WHAT YOU ARE ASKED TO DO:
Every line with the string "height" in it belongs in your answer, so copy them all from the data.

EXTRACTED RECORDS:
::::::
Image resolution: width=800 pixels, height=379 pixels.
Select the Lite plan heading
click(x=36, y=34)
::::::
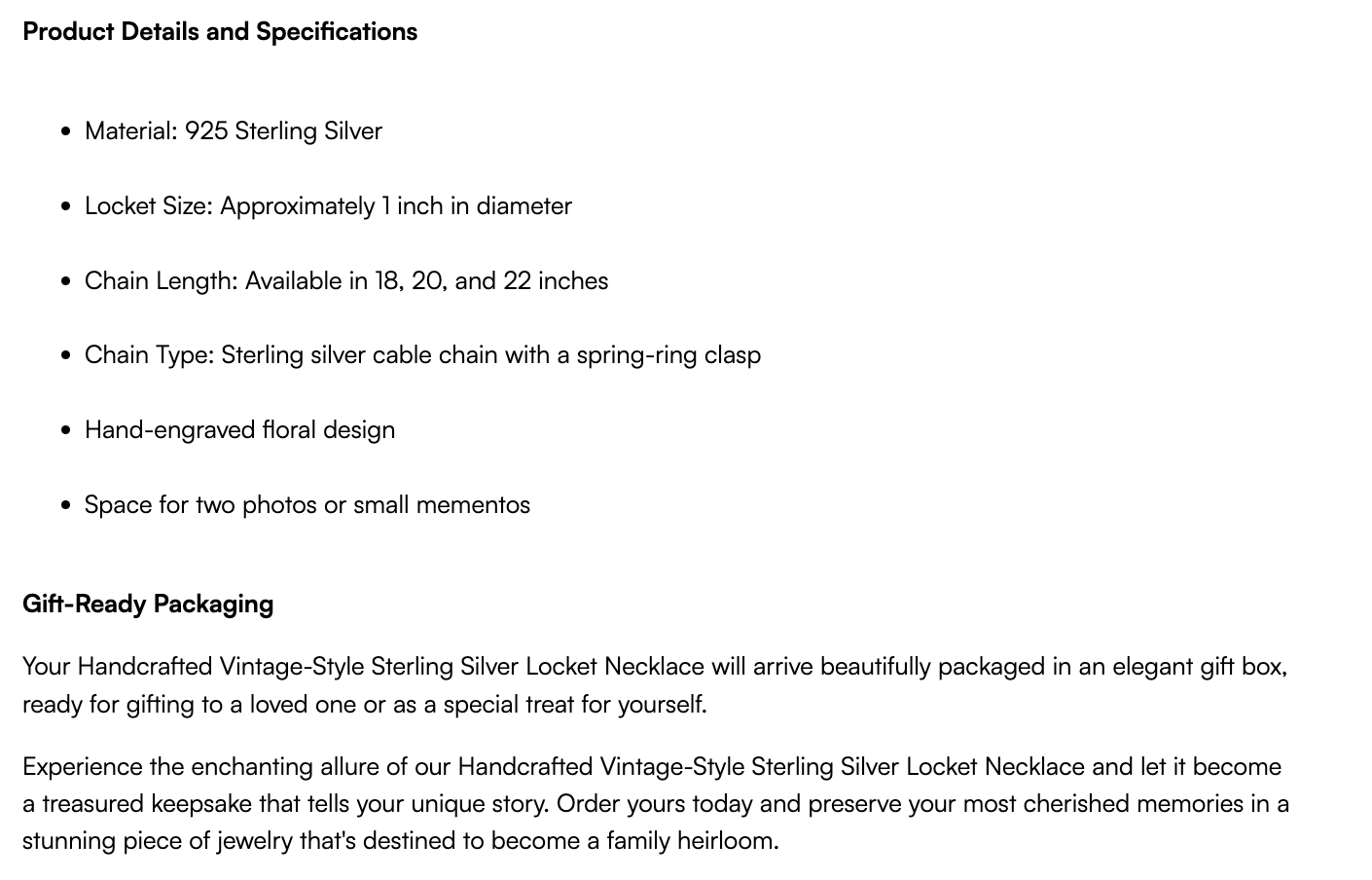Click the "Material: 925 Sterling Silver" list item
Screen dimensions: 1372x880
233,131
::::::
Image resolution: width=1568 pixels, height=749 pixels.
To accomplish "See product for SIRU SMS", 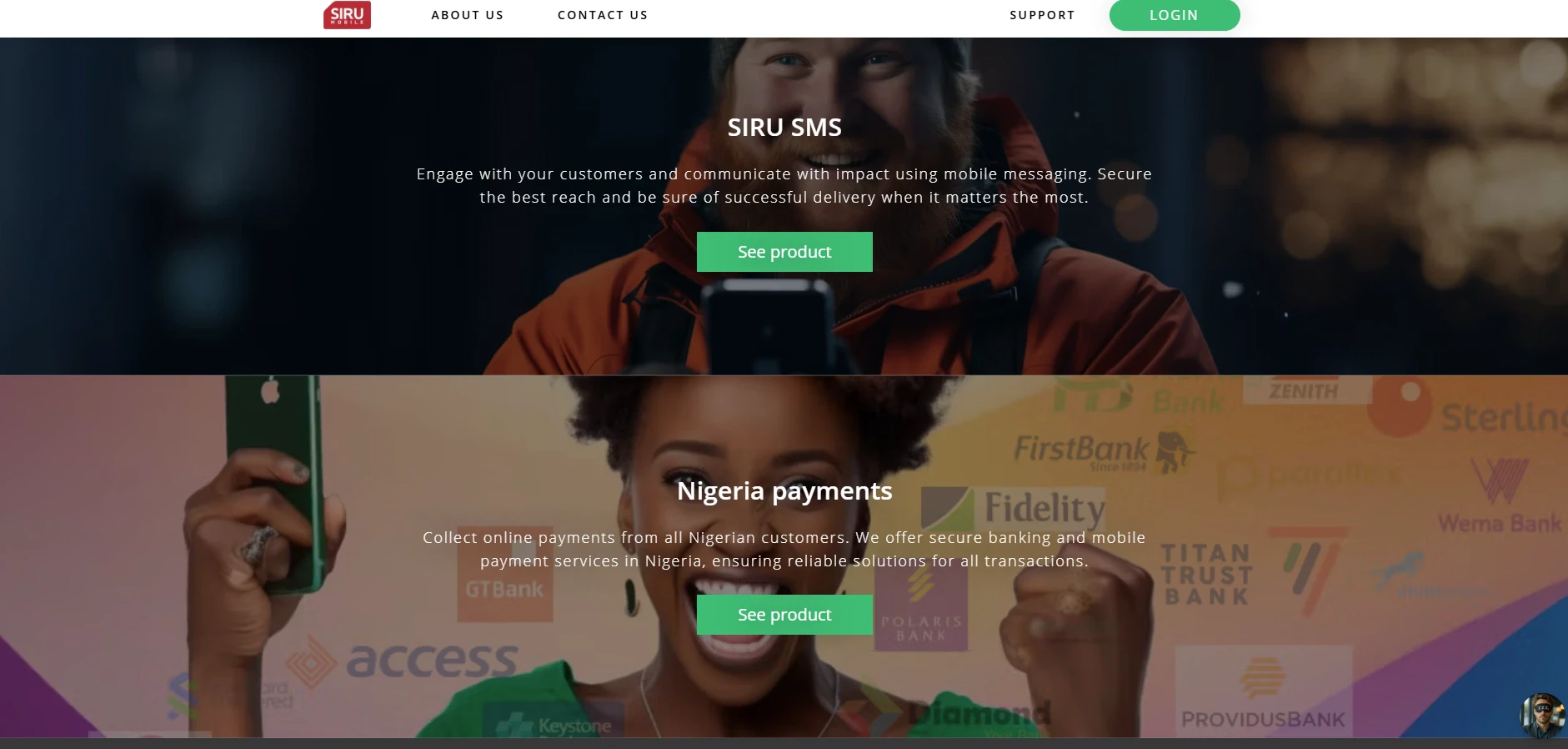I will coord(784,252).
::::::
REPLY:
Image resolution: width=800 pixels, height=379 pixels.
Image resolution: width=1568 pixels, height=749 pixels.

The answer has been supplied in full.